Most notably, he produced I’m Still Here, directed by Walter Salles, with VideoFilmes and MACT. The film was the first Brazilian-Portuguese language film by a Brazilian director to be nominated for Best Picture and win the Academy Award for Best International Feature Film.

In addition to Zero K, RT Features’ upcoming schedule also features Glaxo, directed by Argentina’s Benjamin Neistadt and starring Lali Esposito, Esteban Ramote, Esteban Viriardi and Marcelo Subiotto, and República Luminosa, the new dramatic thriller from Guatemalan director Jeiro Bustamante. Teixeira made the announcement to Variety on Wednesday, just before a master class for his new film “Body of Summer,” directed by Argentina’s Fundación Iván. RT Features is also in post-production on “Wolves,” directed by Rami Kodei, which is inspired by the real-life collapse of the Lebanese banking system in 2019.

In 2025, Teixeira shot eight films, two of which were shot in Brazil and Romania, and one in the United States, Chile, Argentina, and Lebanon. In 2026, “I’m planning to shoot my first Asian film in Cambodia, and I might bring a film by a New York-based Singaporean director as an American film and shoot it in Brazil.” That coincides with one of Teixeira’s future missions.

“I’m trying to internationalize Brazilian engineers. As a producer, it’s part of my job to introduce these engineers to the world. Now that I’m 50, I’m able to do that much more and introduce them to other audiences. I love it. That’s my new moment. I’d be happy to do that for a while. If I could, I would.”
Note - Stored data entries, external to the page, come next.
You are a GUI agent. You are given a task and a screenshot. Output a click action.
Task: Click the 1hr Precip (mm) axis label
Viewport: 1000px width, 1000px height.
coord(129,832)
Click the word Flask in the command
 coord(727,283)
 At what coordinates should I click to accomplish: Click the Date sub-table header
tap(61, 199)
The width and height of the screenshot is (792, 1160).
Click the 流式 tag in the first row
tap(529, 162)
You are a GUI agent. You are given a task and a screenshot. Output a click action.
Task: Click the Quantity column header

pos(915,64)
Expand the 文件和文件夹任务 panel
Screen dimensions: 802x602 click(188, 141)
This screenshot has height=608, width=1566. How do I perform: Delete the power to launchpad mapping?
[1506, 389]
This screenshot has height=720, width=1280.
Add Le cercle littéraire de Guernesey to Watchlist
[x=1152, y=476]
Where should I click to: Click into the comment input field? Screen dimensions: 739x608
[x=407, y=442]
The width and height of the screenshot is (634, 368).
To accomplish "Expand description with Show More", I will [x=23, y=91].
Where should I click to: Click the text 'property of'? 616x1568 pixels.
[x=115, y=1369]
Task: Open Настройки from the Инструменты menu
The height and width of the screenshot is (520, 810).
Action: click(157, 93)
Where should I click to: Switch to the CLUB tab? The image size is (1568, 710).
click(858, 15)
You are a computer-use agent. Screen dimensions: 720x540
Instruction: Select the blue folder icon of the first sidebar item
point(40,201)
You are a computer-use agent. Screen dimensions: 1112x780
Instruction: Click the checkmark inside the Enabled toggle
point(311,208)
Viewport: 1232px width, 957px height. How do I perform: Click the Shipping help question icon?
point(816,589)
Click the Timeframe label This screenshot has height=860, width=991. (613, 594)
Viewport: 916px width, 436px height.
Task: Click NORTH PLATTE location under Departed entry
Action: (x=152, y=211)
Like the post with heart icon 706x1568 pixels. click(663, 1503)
Teixeira’s international expansion reflects a major shift in the finances of independent film and his own personal passions, he confessed at the ECAM forum. Teixeira loves to travel, both literally and figuratively. He will be filming Bustamante’s “República Luminosa”. Because that matches the problem with this movie.

Also: “Why? I’ve never been to Guatemala,” he told the ECAM forum, discussing how he chooses his projects – I follow my instincts – and his responsibilities as a producer – “taking the bullet for the director.”

“In the ’80s, I was obsessed with National Geographic because it allowed me to travel by reading the magazine,” Teixeira said in Madrid. “Right now I’m traveling to make movies. I’m going to Guatemala to make movies. I’ve traveled to the moon, Mars, Neptune, Saturn, Uranus with James Gray. Movies take me back to the 18th century. That’s what movies give me. I travel through time, space and countries. That’s the best for me. I couldn’t have had a better life.”